Como no se ha dado luz verde al consumo y comercialización de marihuana en el Estado, el gobierno ha dando varios pasos para ir conquistando terreno, primero autorizó el uso medicinal y actualmente reduce las sanciones, lo cual responde fundamentalmente a la incapacidad del sistema de justicia y del sistema carcelario. Según datos de la Oficina Federal de Investigaciones, entre 2008 y 2017, más de 360.000 personas fueron arrestadas por posesión de marihuana en el Estado de Nueva York. La mayoría atrapadas fumando marihuana en público y que desde ahora recibirán citatorios en lugar de ser arrestadas y los fiscales de Brooklyn y Manhattan ya no procesan a la mayoría de los delitos de bajo consumo.

Los partidarios han elogiado la ley como una iniciativa de justicia social, que aborda las desproporcionadas formas en que la prohibición de la marihuana ha impactado a las comunidades minoritarias, pero el impacto se considera solo en términos de aplicación de la ley, pero no en términos de prevención, de investigar y erradicar las causas de la adicción en la que caen principalmente los jóvenes de las llamadas minorías, que no tienen dinero para estudiar, a pesar de las facilidades existentes, pero tienen recursos para adquirir droga.

Proporcionar a las personas que han sufrido las consecuencias de una condena injusta por marihuana, un camino para que se eliminen sus registros y reducir las sanciones, suena a un discurso diseñado a satisfacer los requerimientos de los grupos delictivos. Los inmigrantes que no desean problemas con su proceso de legalización, deben en primer lugar, evitar realizar cualquier actividad fuera de la ley, esa es la solución, usar el sentido común y no usar el discurso populista para contentar a los contribuyentes de campaña, porque los defensores de la droga obviamente tienen muchos recursos, ya que incluso hay un grupo de presión del Proyecto de Política de Marihuana a nivel nacional.

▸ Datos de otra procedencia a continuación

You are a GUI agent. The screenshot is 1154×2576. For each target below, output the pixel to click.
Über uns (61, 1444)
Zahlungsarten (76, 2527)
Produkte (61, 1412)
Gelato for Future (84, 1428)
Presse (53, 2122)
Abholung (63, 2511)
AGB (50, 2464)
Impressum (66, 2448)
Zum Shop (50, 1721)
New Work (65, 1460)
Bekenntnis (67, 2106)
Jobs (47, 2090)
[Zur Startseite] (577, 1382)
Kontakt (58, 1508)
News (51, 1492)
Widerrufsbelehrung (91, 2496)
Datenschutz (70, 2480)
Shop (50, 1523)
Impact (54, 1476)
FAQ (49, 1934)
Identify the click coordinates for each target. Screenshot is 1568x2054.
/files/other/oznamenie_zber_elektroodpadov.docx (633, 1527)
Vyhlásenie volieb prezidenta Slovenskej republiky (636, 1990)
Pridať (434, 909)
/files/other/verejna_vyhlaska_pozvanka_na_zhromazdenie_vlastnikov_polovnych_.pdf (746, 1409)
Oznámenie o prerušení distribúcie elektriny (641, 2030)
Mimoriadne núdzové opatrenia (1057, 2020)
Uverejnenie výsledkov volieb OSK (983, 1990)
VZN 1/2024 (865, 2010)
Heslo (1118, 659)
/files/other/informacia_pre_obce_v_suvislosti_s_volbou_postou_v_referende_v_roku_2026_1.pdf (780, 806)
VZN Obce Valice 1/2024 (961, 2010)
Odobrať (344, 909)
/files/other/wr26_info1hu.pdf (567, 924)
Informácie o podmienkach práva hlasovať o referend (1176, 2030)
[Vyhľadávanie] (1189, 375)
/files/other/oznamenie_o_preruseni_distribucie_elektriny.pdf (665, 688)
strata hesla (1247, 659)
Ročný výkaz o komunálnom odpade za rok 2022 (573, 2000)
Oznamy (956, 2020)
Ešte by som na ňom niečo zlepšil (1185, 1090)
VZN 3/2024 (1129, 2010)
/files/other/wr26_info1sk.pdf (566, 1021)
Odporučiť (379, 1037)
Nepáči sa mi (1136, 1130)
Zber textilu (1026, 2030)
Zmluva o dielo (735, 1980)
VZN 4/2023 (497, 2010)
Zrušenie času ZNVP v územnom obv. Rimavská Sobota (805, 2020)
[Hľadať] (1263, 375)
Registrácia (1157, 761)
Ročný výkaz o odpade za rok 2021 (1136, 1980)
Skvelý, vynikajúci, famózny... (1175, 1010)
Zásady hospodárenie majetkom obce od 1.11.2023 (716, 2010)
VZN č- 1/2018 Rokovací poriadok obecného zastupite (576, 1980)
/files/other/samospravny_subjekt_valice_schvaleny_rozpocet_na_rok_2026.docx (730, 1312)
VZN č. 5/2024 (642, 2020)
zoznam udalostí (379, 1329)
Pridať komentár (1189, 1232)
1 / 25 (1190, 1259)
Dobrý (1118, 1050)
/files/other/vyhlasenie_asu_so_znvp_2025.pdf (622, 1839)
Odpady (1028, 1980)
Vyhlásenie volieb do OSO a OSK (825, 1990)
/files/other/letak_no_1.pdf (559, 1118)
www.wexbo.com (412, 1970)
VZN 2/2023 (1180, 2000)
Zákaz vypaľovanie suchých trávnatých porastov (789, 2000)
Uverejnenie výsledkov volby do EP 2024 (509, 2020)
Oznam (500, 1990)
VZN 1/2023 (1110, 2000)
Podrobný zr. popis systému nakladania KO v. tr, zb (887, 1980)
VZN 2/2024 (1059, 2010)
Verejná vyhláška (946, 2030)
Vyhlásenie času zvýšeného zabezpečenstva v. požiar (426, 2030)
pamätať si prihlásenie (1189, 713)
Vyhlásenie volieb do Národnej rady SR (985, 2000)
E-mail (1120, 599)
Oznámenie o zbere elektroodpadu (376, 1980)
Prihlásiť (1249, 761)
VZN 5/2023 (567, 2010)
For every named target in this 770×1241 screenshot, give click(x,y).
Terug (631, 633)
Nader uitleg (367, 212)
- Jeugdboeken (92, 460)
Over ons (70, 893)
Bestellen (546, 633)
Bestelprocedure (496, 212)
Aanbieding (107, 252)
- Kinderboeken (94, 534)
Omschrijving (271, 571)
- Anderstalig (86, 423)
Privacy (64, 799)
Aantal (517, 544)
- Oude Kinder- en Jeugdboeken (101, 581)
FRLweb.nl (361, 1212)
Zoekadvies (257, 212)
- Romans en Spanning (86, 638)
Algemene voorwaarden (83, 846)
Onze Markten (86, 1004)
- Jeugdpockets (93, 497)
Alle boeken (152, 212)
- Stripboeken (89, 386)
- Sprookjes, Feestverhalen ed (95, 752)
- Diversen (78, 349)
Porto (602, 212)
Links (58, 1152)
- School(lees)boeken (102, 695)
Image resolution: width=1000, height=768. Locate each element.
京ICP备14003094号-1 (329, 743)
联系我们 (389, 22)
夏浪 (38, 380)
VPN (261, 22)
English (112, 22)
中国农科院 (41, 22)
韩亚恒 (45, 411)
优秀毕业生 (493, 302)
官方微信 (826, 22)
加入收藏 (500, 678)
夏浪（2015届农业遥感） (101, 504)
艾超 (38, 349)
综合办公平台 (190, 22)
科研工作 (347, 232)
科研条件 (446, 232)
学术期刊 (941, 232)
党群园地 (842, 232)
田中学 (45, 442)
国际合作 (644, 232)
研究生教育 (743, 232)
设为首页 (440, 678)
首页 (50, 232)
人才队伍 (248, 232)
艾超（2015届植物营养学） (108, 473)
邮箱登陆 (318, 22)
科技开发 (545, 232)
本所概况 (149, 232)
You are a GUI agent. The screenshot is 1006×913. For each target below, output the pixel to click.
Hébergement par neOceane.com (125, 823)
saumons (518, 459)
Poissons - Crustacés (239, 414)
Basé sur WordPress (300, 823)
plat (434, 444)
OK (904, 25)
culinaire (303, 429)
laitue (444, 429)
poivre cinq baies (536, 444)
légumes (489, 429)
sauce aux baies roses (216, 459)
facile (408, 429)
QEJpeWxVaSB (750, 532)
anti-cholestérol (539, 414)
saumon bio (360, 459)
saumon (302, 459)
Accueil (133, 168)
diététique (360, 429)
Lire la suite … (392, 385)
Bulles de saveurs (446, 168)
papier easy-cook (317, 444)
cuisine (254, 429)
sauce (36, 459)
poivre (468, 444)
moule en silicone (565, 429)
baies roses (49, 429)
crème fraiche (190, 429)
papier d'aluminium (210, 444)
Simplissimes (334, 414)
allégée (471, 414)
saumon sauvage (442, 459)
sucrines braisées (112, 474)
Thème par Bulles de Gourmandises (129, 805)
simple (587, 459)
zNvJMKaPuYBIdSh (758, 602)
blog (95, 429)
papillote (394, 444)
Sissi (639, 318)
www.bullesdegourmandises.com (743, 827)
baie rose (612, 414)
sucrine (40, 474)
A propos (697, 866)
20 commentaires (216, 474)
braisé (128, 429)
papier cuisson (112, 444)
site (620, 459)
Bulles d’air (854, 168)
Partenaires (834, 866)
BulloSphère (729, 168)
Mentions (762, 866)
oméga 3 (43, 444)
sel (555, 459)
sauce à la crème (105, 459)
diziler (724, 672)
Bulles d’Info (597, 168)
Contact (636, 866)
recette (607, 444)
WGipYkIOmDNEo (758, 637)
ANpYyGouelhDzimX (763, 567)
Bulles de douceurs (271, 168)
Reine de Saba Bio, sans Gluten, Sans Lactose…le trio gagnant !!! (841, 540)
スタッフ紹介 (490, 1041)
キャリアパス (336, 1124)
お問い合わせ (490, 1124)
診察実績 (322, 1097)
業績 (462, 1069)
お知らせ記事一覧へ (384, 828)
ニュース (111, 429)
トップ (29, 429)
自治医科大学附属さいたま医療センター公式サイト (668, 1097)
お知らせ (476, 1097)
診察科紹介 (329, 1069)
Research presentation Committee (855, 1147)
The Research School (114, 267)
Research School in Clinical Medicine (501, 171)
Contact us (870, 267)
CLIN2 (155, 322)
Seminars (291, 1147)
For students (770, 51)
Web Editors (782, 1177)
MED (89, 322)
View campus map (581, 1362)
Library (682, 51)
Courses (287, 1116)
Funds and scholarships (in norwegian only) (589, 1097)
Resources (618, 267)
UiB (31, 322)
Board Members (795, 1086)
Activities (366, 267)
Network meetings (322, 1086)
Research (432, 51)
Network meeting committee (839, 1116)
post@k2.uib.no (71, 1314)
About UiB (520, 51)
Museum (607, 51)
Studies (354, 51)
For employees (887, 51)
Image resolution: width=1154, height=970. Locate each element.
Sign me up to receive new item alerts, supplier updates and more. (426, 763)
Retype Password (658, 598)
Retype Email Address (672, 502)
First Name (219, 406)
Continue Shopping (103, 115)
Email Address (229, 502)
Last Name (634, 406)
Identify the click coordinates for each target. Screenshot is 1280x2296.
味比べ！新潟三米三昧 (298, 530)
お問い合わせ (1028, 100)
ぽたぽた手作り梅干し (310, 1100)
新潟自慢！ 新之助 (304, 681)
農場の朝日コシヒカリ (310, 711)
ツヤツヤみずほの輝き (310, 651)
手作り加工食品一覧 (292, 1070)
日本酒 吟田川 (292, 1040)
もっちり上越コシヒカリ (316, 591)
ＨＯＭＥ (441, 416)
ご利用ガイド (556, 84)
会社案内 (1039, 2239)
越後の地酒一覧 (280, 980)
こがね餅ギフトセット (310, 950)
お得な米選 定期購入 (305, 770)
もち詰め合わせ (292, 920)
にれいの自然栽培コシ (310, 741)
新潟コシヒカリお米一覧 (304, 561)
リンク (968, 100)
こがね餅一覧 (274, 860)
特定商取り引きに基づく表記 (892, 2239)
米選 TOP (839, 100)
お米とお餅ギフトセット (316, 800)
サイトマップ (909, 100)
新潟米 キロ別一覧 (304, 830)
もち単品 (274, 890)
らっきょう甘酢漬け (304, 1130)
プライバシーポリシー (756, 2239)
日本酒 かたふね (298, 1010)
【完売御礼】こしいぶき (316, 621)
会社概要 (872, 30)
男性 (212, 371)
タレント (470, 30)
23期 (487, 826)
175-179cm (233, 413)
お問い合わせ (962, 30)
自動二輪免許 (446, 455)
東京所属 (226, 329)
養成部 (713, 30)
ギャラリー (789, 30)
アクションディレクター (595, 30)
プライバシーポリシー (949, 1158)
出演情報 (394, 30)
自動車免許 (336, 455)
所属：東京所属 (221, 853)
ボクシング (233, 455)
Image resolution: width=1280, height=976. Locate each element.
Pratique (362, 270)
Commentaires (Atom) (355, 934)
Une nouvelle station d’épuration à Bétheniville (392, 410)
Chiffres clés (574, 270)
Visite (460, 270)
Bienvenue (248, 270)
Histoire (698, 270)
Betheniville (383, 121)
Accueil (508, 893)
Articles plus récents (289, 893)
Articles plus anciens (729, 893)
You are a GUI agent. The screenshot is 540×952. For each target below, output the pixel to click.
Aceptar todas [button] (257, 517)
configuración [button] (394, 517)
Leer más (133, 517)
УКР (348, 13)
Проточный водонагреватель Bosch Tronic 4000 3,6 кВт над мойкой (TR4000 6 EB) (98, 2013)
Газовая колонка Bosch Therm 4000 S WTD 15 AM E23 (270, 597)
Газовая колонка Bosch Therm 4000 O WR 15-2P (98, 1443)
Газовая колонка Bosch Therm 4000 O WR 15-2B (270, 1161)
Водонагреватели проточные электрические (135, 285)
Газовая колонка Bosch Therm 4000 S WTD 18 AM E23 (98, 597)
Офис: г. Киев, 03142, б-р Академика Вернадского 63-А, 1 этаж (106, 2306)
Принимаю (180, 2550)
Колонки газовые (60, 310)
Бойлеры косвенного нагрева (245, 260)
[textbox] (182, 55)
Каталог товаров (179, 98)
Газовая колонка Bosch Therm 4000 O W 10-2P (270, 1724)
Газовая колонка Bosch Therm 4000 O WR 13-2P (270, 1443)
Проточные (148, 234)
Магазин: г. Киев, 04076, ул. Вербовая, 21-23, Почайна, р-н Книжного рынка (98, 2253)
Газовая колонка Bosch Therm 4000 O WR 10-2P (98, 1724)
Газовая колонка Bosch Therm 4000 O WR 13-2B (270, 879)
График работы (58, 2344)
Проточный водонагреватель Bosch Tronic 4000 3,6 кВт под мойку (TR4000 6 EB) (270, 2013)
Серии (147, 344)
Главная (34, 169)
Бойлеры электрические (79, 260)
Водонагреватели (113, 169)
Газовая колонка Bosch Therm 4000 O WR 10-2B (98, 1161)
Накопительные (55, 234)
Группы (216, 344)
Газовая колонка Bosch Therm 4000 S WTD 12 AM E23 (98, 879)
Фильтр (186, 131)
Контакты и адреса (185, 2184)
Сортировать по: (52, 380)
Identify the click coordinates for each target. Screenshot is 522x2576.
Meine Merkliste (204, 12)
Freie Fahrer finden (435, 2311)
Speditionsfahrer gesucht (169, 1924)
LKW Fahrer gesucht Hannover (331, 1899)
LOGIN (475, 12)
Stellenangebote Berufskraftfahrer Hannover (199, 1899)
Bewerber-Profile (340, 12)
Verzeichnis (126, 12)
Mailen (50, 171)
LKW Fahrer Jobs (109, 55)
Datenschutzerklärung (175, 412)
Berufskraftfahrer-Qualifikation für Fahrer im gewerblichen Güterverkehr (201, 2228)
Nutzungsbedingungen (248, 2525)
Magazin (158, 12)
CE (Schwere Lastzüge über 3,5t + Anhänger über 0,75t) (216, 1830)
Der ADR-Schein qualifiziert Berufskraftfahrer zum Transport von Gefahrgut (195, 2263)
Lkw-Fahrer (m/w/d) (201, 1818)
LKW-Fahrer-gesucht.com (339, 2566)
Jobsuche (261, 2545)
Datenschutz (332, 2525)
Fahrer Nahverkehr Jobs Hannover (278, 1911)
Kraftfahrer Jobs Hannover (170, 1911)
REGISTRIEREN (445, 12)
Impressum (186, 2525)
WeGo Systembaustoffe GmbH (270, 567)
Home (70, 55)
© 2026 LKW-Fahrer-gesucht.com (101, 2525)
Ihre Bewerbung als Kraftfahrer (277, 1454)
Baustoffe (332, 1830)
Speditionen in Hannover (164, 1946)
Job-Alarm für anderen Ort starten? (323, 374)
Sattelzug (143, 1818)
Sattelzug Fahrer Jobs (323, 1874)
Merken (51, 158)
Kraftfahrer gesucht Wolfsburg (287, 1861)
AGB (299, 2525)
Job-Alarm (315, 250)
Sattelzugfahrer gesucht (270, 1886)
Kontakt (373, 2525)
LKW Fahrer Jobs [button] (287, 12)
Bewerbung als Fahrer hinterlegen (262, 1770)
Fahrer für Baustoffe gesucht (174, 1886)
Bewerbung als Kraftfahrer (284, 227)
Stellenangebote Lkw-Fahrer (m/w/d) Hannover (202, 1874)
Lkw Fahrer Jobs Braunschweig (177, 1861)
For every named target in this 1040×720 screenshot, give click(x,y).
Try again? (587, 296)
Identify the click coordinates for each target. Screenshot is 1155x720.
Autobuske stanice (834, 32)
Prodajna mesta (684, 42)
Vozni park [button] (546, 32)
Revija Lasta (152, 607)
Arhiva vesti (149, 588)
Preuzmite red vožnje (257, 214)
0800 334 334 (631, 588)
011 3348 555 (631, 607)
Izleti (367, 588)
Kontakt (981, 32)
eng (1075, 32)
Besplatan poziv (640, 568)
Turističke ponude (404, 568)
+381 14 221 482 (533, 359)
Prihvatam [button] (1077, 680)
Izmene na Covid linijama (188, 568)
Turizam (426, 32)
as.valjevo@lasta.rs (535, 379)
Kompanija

La propuesta de re-invertir los impuestos de las ventas legales de marihuana en capacitación laboral, empoderamiento económico, programación de desarrollo juvenil, escuelas públicas, programas de tratamiento de drogas y campañas de educación pública, suena bien, pero ni siquiera se ha desarrollado un sistema eficiente para borrar los récords y satisfacer los gastos de aplicación de la ley, que requiere millones en inversión de tecnología, o es que los fondos obtenidos se usarán para pagar a grupos y beneficiarios partidistas que hacen campaña a cambio de asignación de fondos?